Document excerpt:
%%

At 51 percent, Obama's overall approval rating in Minnesota has shrunk 11 points since April, with close to half -- 45 percent -- expressing disapproval of his handling of health care policy.
President Obama's once-robust support in Minnesota has dwindled sharply as he confronts a sluggish economy and significant unease about a health care overhaul that has split Democrats and Republicans in Congress, according to the latest Star Tribune Minnesota Poll.
At 51 percent, Obama's overall approval rating in Minnesota has shrunk 11 points since April, with close to half -- 45 percent -- expressing disapproval of his handling of health care policy, his signature domestic priority.
Just 39 percent said they approve of the president's handling of health care, while 16 percent were undecided.
At the same time, a slim majority support Obama's calls for a new government health insurance plan and a law requiring all Americans to have health insurance. The telephone poll, conducted last week, found Minnesotans split 51 percent to 37 percent in favor of the so-called public option, the most controversial part of Obama's reform plan. The 1,000 randomly selected Minnesotans in the poll split by a similar margin in favor of mandatory insurance, 54 percent to 37 percent.
"If you're talking about reforming health care, you have to have health care for everybody," Carol Lammers, a 44-year-old communications consultant in Rochester, said in a follow-up interview. "Otherwise we're not reforming -- we're just tweaking what we have."
But as Obama enters a critical phase in the congressional debate, he also faces Republican skeptics like Robert Jackson, a 75-year-old 3M retiree in Eden Prairie, who ardently opposes any expansion of government's role in health care beyond existing entitlement programs such as Medicare, in which he's enrolled.
The Minnesota Poll numbers suggest that intense campaigns both for and against Obama's health care agenda have left a significant number of people unsure about what elements a final reform package should include. Lammers, a political independent who voted for Obama, said she remains "unclear" how mandatory insurance would work.
"How can you require me to get something I can't afford?" she said. "How are you going to enforce it?"
While 43 percent of the poll respondents said they generally support the health care changes being developed by Congress and the Obama administration, only 18 percent described their support as strong. On the other side, 40 percent said they oppose the changes, but with just 27 percent describing their views as strong. Some 17 percent remain undecided.

%%

Provided data:

%%

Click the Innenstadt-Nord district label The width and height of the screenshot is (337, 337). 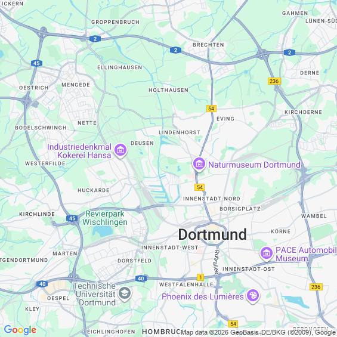[x=212, y=199]
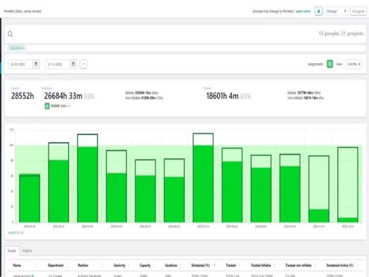The height and width of the screenshot is (277, 369).
Task: Open the start date calendar picker
Action: click(36, 64)
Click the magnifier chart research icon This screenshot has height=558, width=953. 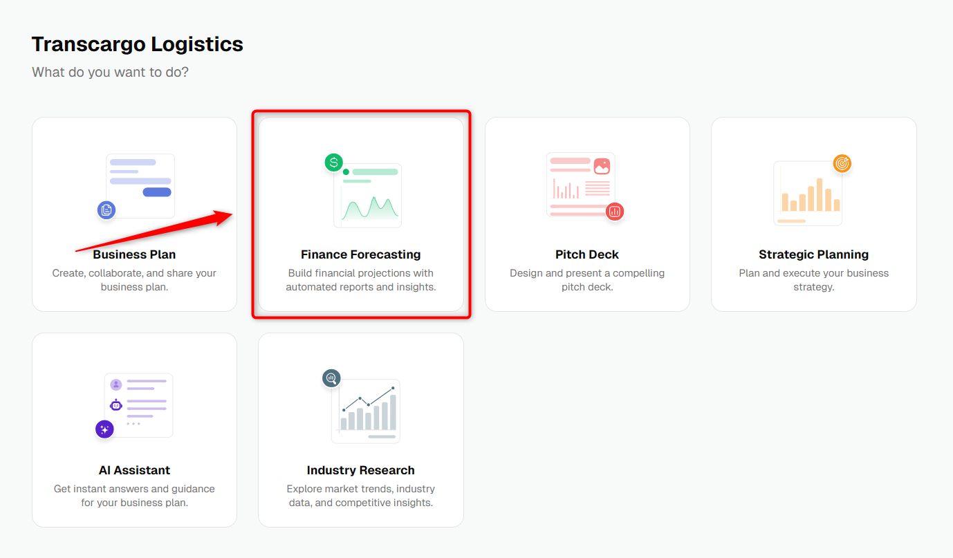tap(331, 378)
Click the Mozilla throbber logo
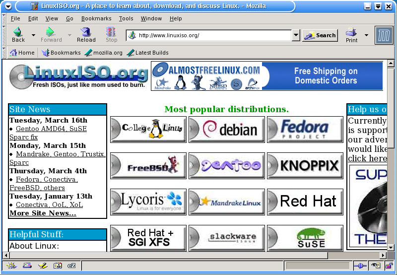 coord(384,35)
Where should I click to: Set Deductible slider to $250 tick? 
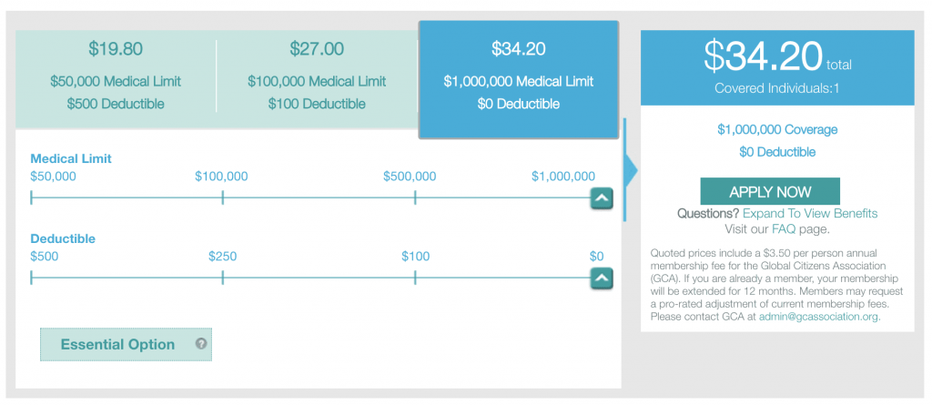click(x=222, y=278)
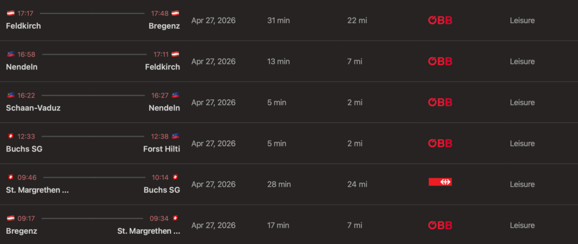Click the Leisure label on the 28 min trip
The width and height of the screenshot is (578, 244).
coord(522,184)
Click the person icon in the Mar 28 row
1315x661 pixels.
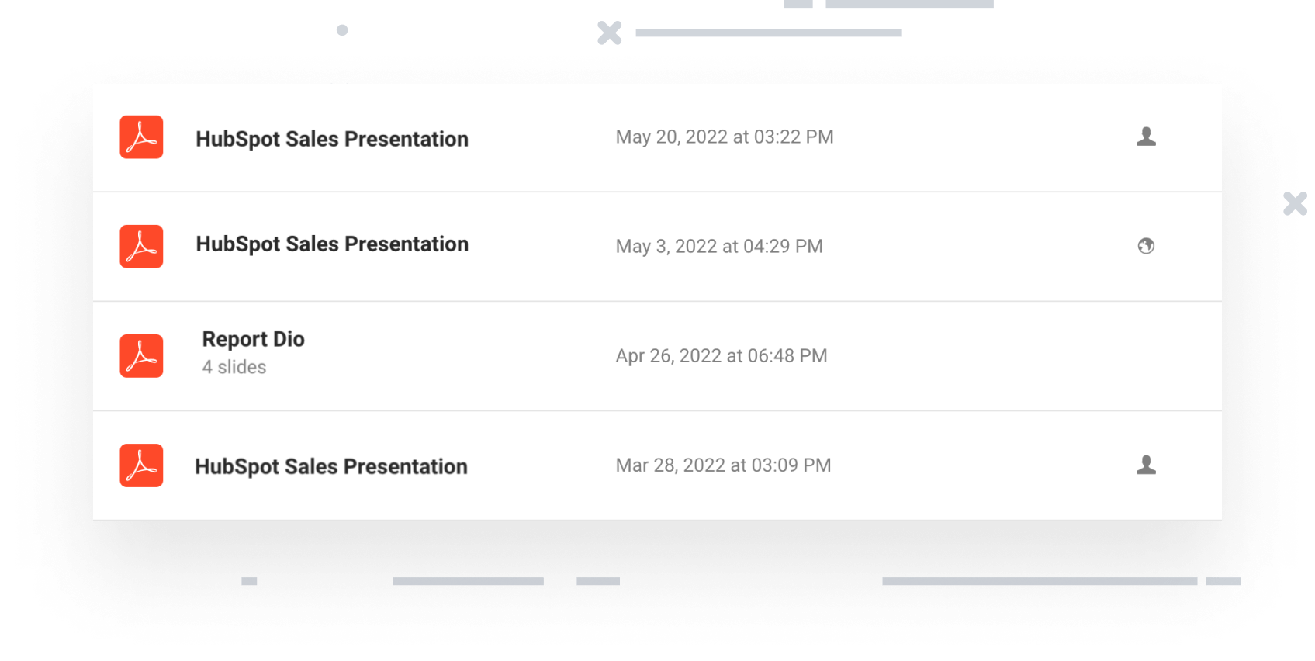[x=1146, y=465]
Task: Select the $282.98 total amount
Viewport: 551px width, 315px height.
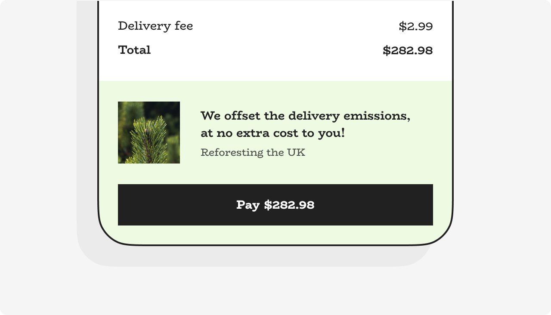Action: [408, 50]
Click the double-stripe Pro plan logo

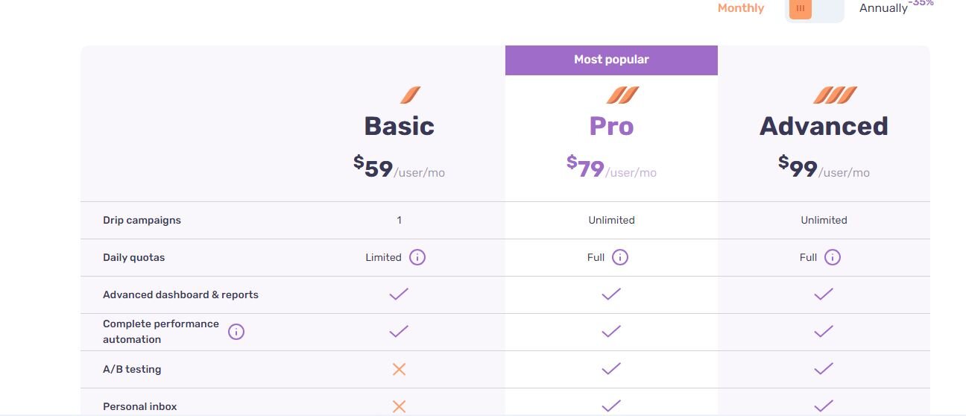(622, 95)
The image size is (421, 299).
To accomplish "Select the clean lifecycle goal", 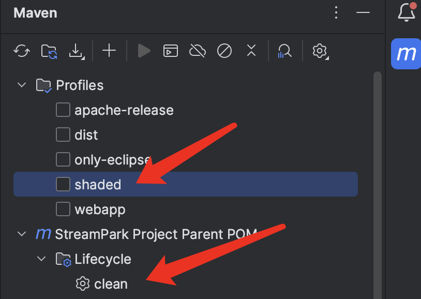I will click(110, 284).
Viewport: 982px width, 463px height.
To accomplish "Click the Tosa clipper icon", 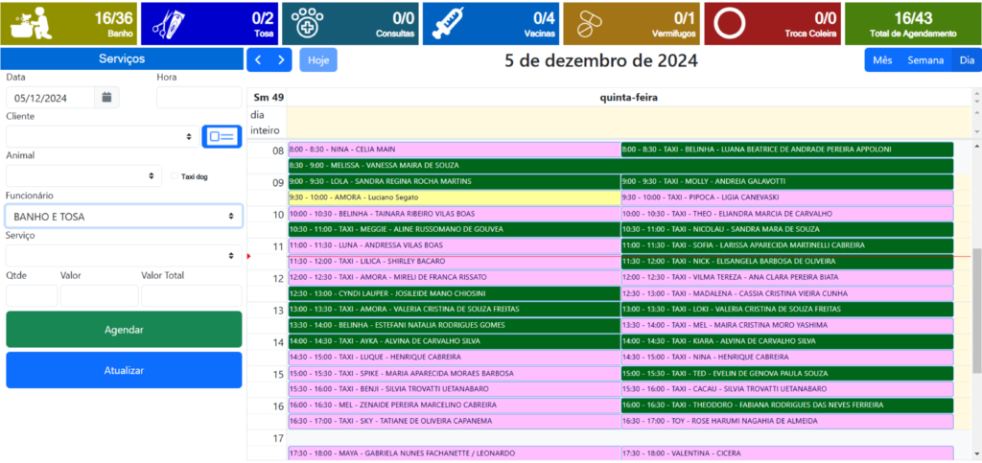I will [170, 22].
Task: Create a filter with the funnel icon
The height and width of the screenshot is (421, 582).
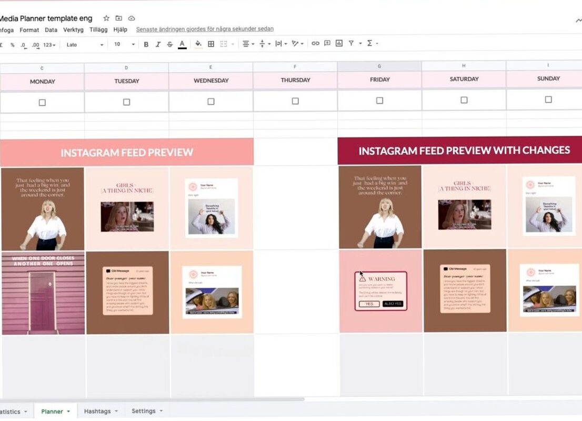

%%

Exercise directions:
In the Minnesota Poll article, what circumstances accompany the sharp drop in Obama's support in Minnesota? Please answer in one to three sentences.

Written solution:
His support has dwindled as he confronts a sluggish economy and significant unease about a health care overhaul. That overhaul has split Democrats and Republicans in Congress.